Let me expand on what I was curious about. Not responsibility’s of the Bs, the responsibility is always on the person making a choice if that choice is taken in isolation.

I am asking about the psychological facets:

Usually affairs, encounters and this kind of stuff is strongly driven and associated with chasing validation.

Usually validation is fulfilled when you achieve something, not for something you have already achieved (in the broken sense, secure people with no self worth issues have nourished validation for what they have, not what they miss, so asking from that perspective, common in WS ).

This seems to play out in the affair addiction, it’s "great" when is unstable, the moment it loses its spice (secrecy, deception, limitation of availability, uncertainty), the high fades.

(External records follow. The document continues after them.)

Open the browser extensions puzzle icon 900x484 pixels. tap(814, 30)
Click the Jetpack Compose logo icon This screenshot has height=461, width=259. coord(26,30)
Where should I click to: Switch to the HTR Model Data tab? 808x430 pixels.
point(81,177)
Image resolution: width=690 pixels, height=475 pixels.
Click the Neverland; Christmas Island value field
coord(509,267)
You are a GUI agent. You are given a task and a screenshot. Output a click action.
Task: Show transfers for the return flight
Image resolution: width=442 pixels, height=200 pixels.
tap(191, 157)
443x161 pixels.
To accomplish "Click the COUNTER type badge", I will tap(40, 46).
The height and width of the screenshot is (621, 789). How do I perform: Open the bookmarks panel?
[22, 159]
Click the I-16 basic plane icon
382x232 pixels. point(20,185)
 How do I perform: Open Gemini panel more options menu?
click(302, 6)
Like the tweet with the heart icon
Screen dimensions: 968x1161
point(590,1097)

I observed this pattern often when 2 affair partners get together officially, it won’t be long until one or both will seek out another affair to soothe the excitement and validation need.

The same I observes in cheaters who I know personally: when they are in a relationship with a safe partner they cheat. When they are with a partner that is keeping them on the edge, they become obsessed, terrified of,losing them, almost addicted (obviously they don’t cheat).

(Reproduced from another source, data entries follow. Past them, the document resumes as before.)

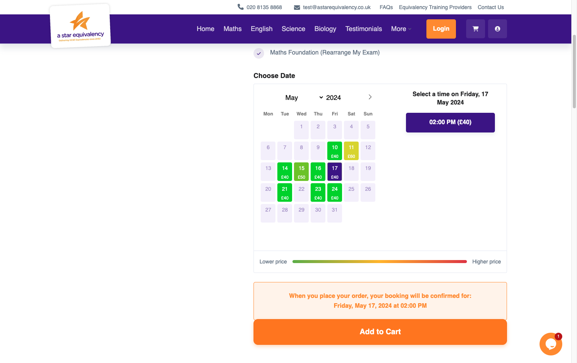
Task: Click the phone icon beside 020 8135 8868
Action: click(x=241, y=7)
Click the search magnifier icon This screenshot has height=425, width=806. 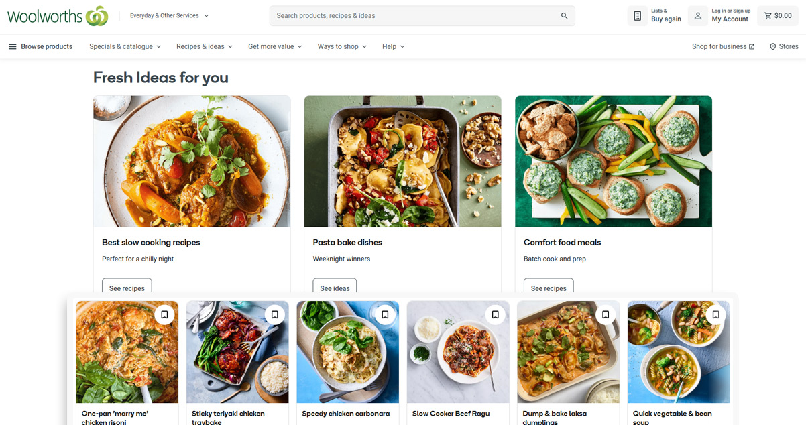(564, 16)
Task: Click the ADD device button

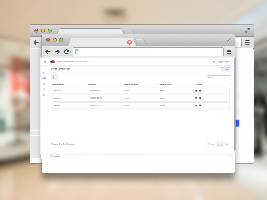Action: (226, 69)
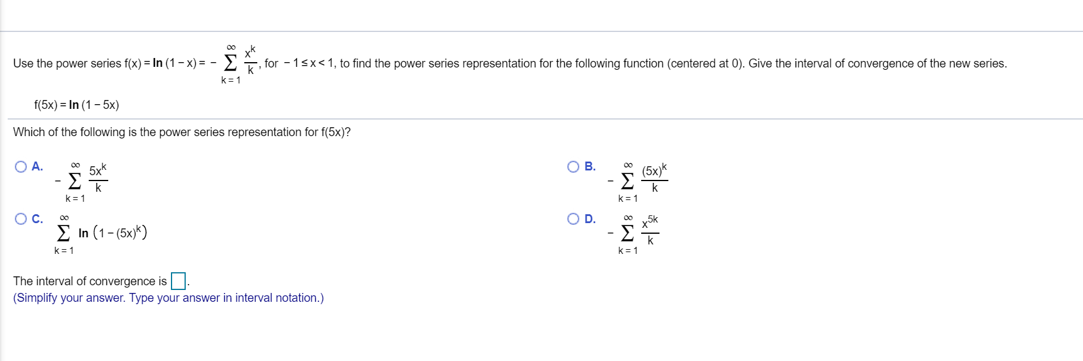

And somehow the same people also crave stability with a safe partner, but when they get it, they run away for infidelity.

I know this sounds like cognitive dissonance and I don’t think it is responsibility of the partner.
I wonder if you observed something along the lines in your same behaviors, needs, unfillment, and how the people you interact with play a role in this if it’s there (or was hopefully since most of you healed those issues)

You are welcome to send me a PM if you think I can help you. I respond when I can.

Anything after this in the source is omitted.